For CY 2012, CMS removed the following CPT and HCPCS codes from the inpatient-only list:

  • 0184T, Excision of rectal tumor, transanal endoscopic microsurgical approach (i.e., TEMS), including muscularis propria (i.e., full thickness)
  • 20930, Allograft, morselized, or placement of osteopromotive material, for spine surgery only (List separately in addition to code for primary procedure)
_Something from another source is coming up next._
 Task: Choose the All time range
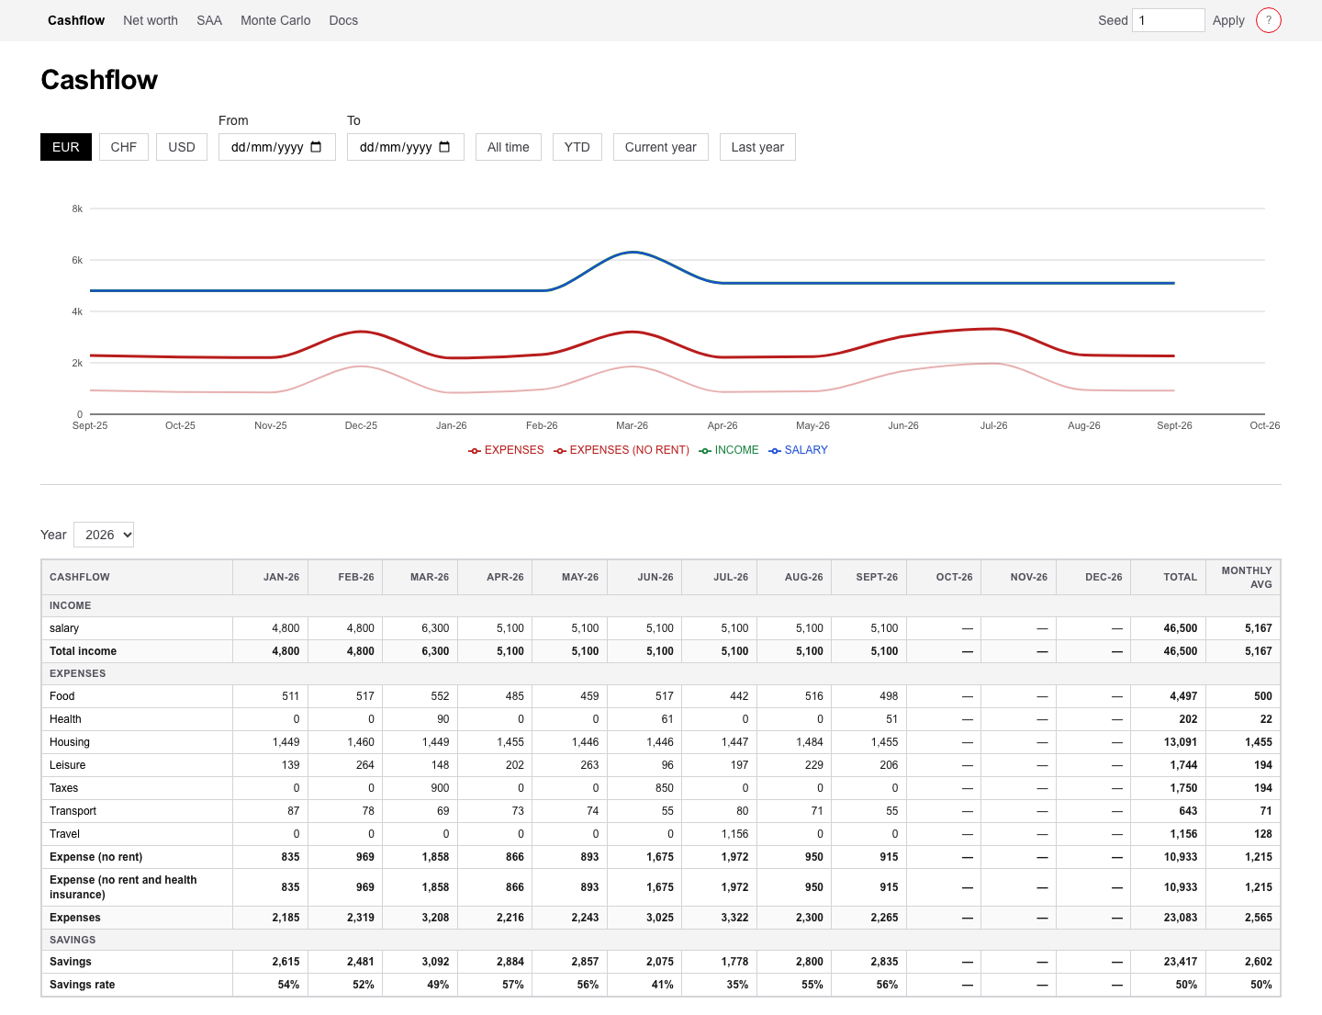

  • 21346, Open treatment of nasomaxillary complex fracture (LeFort II type); with wiring and/or local fixation
  • 22551, Arthrodesis, anterior interbody, including disc space preparation, discectomy, osteophytectomy and decompression of spinal cord and/or nerve roots;cervical below C2
  • 22554, Arthrodesis, anterior interbody technique, including minimal discectomy to prepare interspace (other than for decompression); cervical below C2
  • 35045, Direct repair of aneurysm, pseudoaneurysm, or excision (partial or total) and graft insertion, with or without patch graft; for aneurysm, pseudo-aneurysm, and associated occlusive disease, radial or ulnar artery
  • 43281, Laparoscopy, surgical, repair of paraesophageal hernia, includes fundoplasty, when performed; without implantation of mesh
  • 43770, Laparoscopy, surgical, gastric restrictive procedure; placement of adjustable gastric restrictive device (e.g., gastric band and subcutaneous port components)
  • 54650, Orchiopexy, abdominal approach, for intraabdominal testis (e.g., Fowler-Stephens)

Outlier payment threshold reduced
CMS also lowered the outlier payment threshold to $1,900. Theoretically, this lower threshold will make it easier for facilities to qualify for outlier payments; however, practically speaking, it's still very hard to reach, Shah says.